Diese Produktion des WildWuchs wird auf dem Gelände der Metalluk gezeigt, das mit seiner stillgelegten Fabrik-Ästhetik perfekt zur Erwartungshaltung einer Star-Wars-Parodie passt.
Das Gelände selbst ist groß, weitläufig und unbeheizt, aber dies scheint die Besuchenden nicht zu stören, die zahlreich erschienen und den Zuschauerraum schnell füllten.
Luke und Schein
Die Star Wars Eröffnungsmelodie ertönt zu Beginn des Stücks, stimmkräftig begleitet von einem Chor, der den Polilux-Vorspann mitsingt. Das Ensemble dieser Inszenierung ist groß, neben den vier Hauptrollen, treten diverse Schauspielende in kleineren Nebenrollen immer wieder auf die Bühne, ob nun als dramatischer Hintergrundchor, Handlanger des Imperiums oder Widerstands-Rebelleninnen. Die Inszenierung begeistert mit Requisiten, die die richtige Optik zwischen selbstgebastelt, witzig und nostalgisch treffen, wie dem rollenden Sofa-Falken (mit PlayStation-Lenkung), Nokia-Kommunikationsgeräten, R2-Staubsauger und diversen Pappe-Raumschiffen. Die Schauspielenden sind ähnlich charmant kostümiert, erinnern die Rebelleninnen mit ihren bunten Skianzügen doch an die wilden 70er, während die Sturmtruppen in ihren weißen Schutzanzügen auch gut als Schädlingsbekämpfer durchgehen könnten.
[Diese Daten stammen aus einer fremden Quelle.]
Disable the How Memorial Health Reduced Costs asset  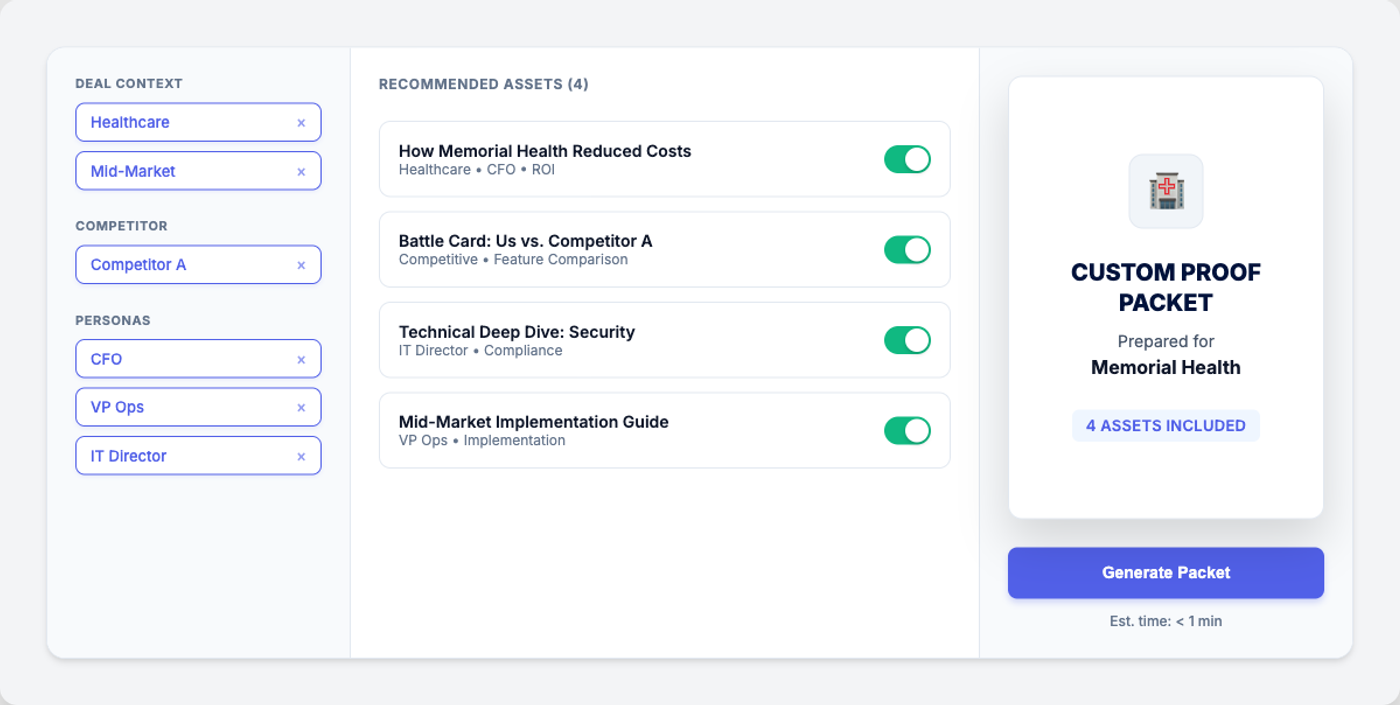click(x=907, y=159)
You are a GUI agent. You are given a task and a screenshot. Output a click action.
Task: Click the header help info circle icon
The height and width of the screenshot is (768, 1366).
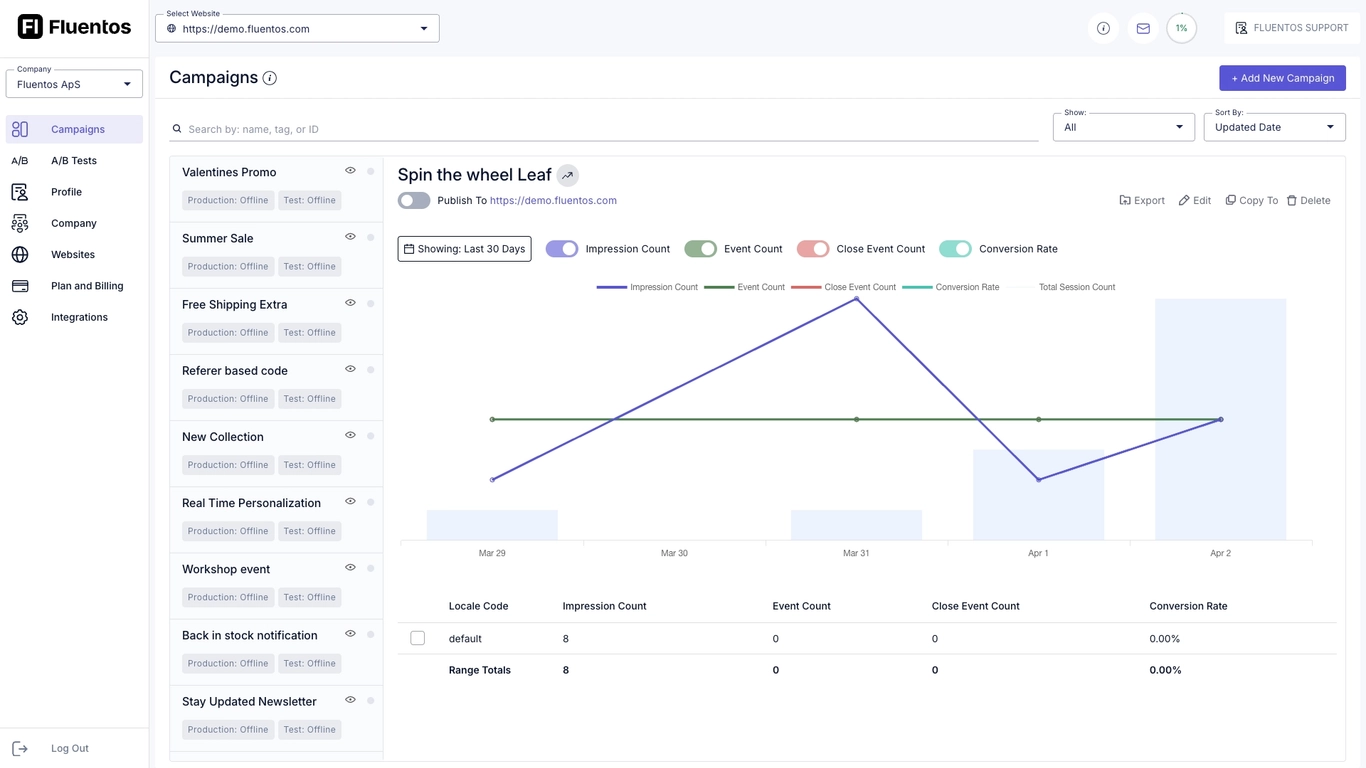click(x=1103, y=28)
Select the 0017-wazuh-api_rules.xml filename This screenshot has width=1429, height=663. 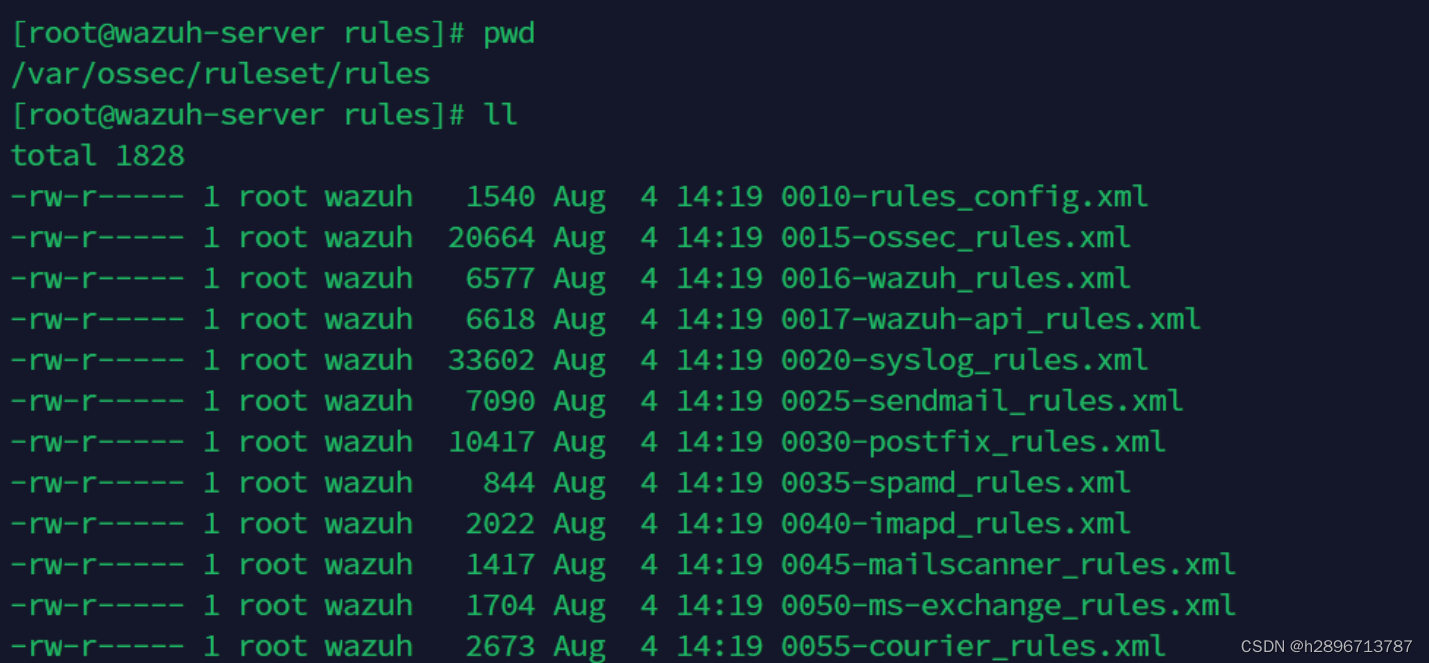coord(990,320)
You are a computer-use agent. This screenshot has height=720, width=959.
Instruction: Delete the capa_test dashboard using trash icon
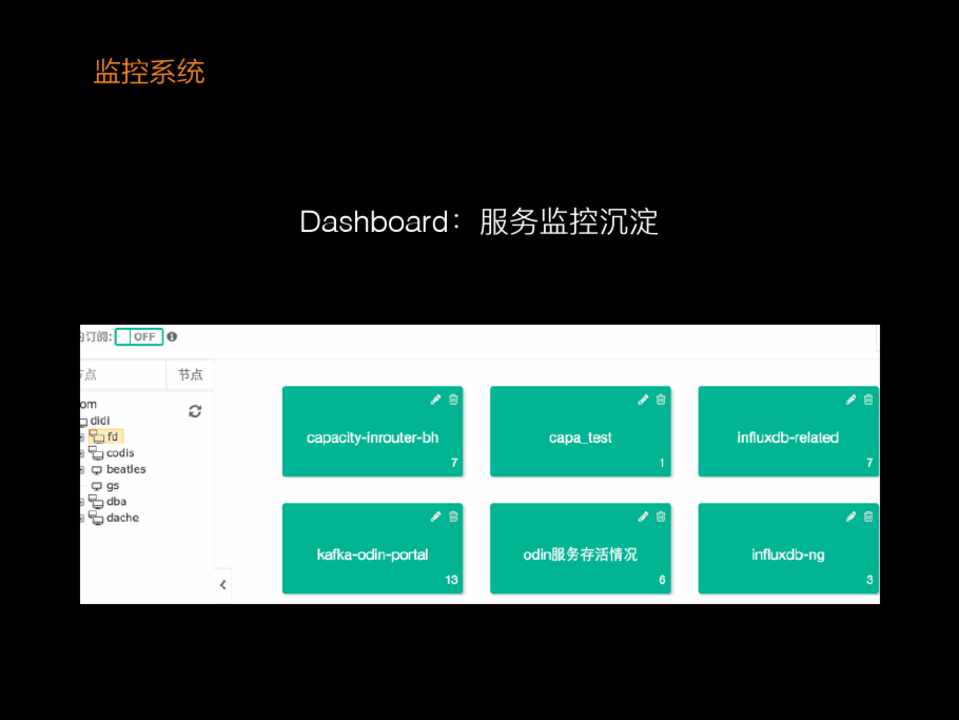click(x=661, y=400)
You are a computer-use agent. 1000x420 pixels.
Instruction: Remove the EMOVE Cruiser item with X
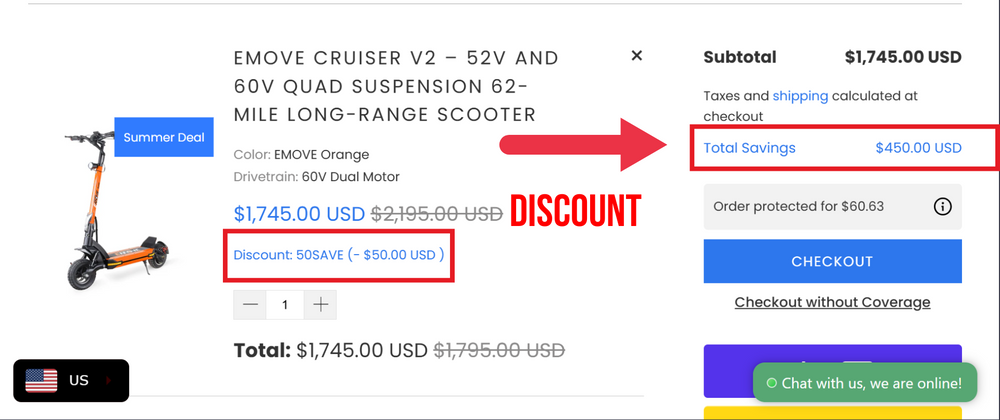click(x=636, y=56)
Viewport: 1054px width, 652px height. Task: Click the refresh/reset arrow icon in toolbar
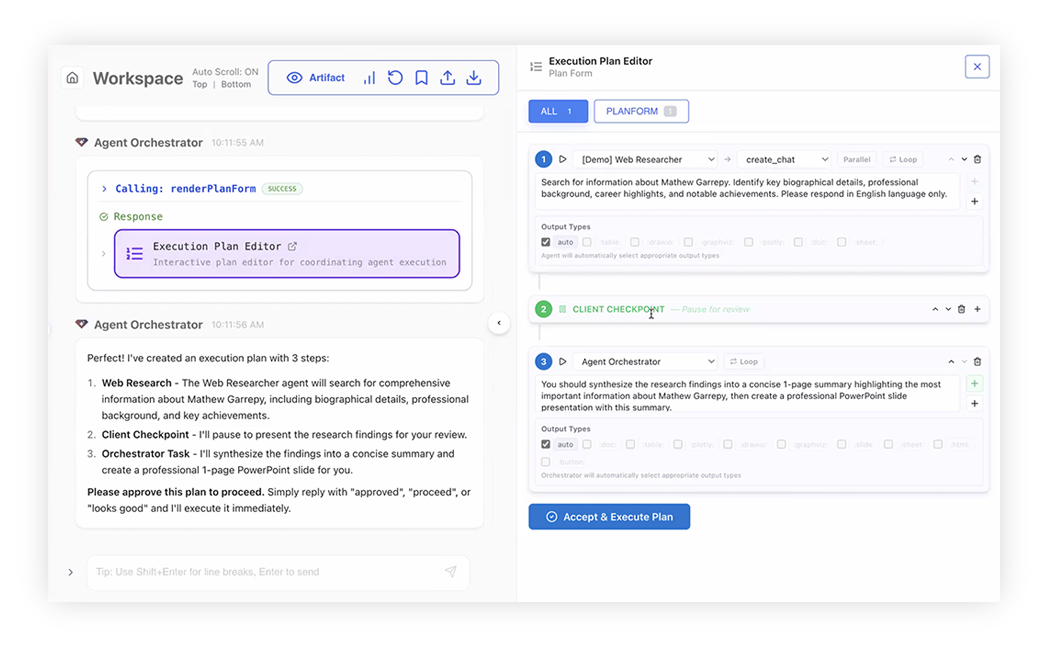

Während die bekannte Handlung von Episode V sich entfaltet, wartet das Ensemble immer wieder mit kreativen Überraschungen auf, wie einem Kuschelbär-Kazoo-Chewbacca, einem putzbesessenen C3PO (Andreas Ellner) unter dem der R2-Staubsauger leiden muss, Polilux-Hologrammen und dem rollenden Sofa-Falken mit Gepäck-Geschütz für Leias Haarschnecken. Weltraumschlachten und Verfolgungsjagden werden durch Schwarzlicht-Spots untermalt, die die Leuchtkraft der Lichtschwerter garantieren.
„Entschuldigt mich beim Dunklen Alten“
Die Sprache der Inszenierung ist fast durchgehend in Reimschema verfasst, je nach Agenda der Figuren mal besser oder schlechter gereimt, immer wieder durchsetzt mit den bekannten, angepassten Versen aus Goethes Faust: „Da steh ich nun, ich armer Tor – mit kalten Füßen im Schneesturm.“
Während Luke (Kristina Greiff) sich auf einen Selbstfindungstrip zu Camper-Yoda (Steven Lüke) begibt, starten Han (Daniel Reichelt), Hühnen-Leia (Sebastian Stahl), C3PO und Kazoo-Chewie in ihre Weltraumodyssee mit dem rollenden Sofa-Falken. Der rollende Falke rollt dabei nicht nur über die Bühne, sondern auch durch den Zuschauerraum, dank einer Rampe, die schon die Ski-Rebellen*innen genutzt haben.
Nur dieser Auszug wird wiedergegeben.